The morality of the Gītā, as shown here and elsewhere, is not compulsive in the sense of against nature. The qualities and virtues are ‘innate’; they have to be cultivated, but this is ‘following the stream’, as it is said. Those who act and think in a contrary way are going against their own deeper nature. They suffer accordingly till they change the flow back to what it should be by nature.

Important is the example given by those who demonstrate freedom from selfish or trivial considerations. The conduct of those who are looked up to as spiritually great will be followed, to some extent at least, by others. It is a fact that simply to see someone free from personal motives is a stimulus to try for freedom; it activates the innate tendency towards freedom in those who are beginning to awaken.

Most of the rest of the chapter describes those of demoniac nature, to whom anger and cruelty seem like justifiable indignation. To dominate is to them a natural goal: the world is for the strong or cunning. It has no creator, or integrating principle: it is simply here, and to think about it is meaningless. What matters is to fulfill one’s desires, especially for ‘greatness’. The Gītā shows how they are endlessly led on by fantasies of glory. A modern yogin has remarked: ‘This attitude is never satisfied with mere success: it wants a Roman triumph. And it spends more energy, and takes greater risks, to get that triumph than just to succeed.’

In fact such men and women, dominating others, are themselves dominated by endless anxieties and fears. They come to live, says the Gītā, in a foul hell. The text says that they hate the Lord in themselves and in others. There is a half-unconscious fear of the divine element. As a result they never come to know the Lord. This ‘never’ is simply a strong assertion of difficulty: the Gītā itself has said in VI.36 that even the worst of such sinners can cross beyond the sea of evils by Knowledge, and in IX.31 that even a very evil-doer can be quickly saved by the grace of the Lord.

The gua-s alternate, though one is habitually predominant in an individual.
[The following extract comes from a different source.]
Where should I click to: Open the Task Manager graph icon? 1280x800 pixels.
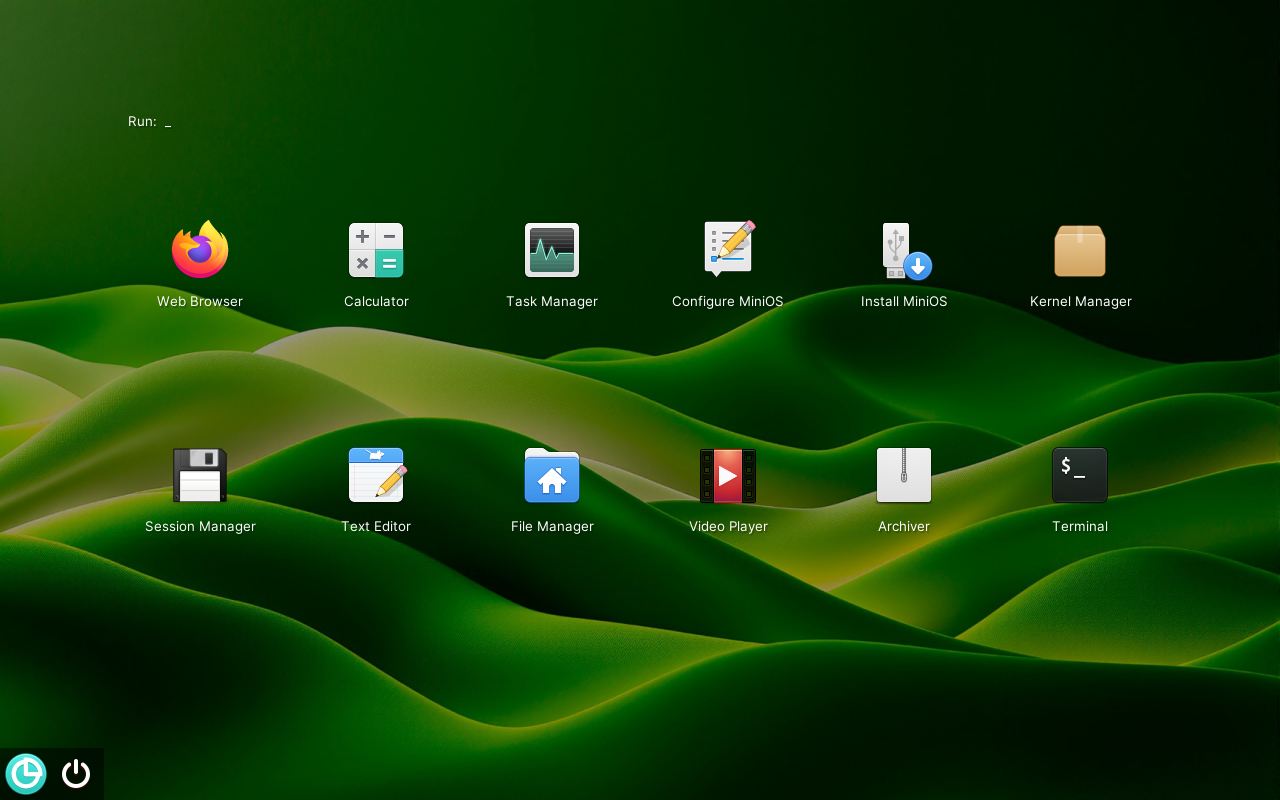point(552,250)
Even in the most sinful and deluded, sunk in rajas and tamas, there are moments, usually very short, of pure sattva, when the vision becomes clear. (It is the mirror image of the case where a saint is suddenly assailed by an impulse of passion.) If in that brief moment of sattva he can look unflinchingly towards the Self, or can turn resolutely to the Lord with his whole being, then the radical transformation takes place. ‘But,’ as an experienced yogin remarked, ‘usually people are so identified with their own past and present that they feel such a complete change would kill them.’

The chapter ends with the instruction to follow traditional authority as to what to do and what not to do. The holy texts of revelation give general guides to conduct. Such authority can be compared to the rules of grammar. They have to be followed in the main, in order to communicate the meaning. An expert writer can break the rules to get a particular effect, but he does not break them much. A beginner who tries to imitate this freedom simply becomes incomprehensible. In the same way, to argue with a passion-dominated mind against tradition, because it is felt to be restrictive, is self-defeating. The traditions correspond to depths in man which may be quite unsuspected. Practice of the tradition will bring out flowers, and powers, from those depths. But when divine inspiration comes through a purified and clear mind, rules are no longer necessary.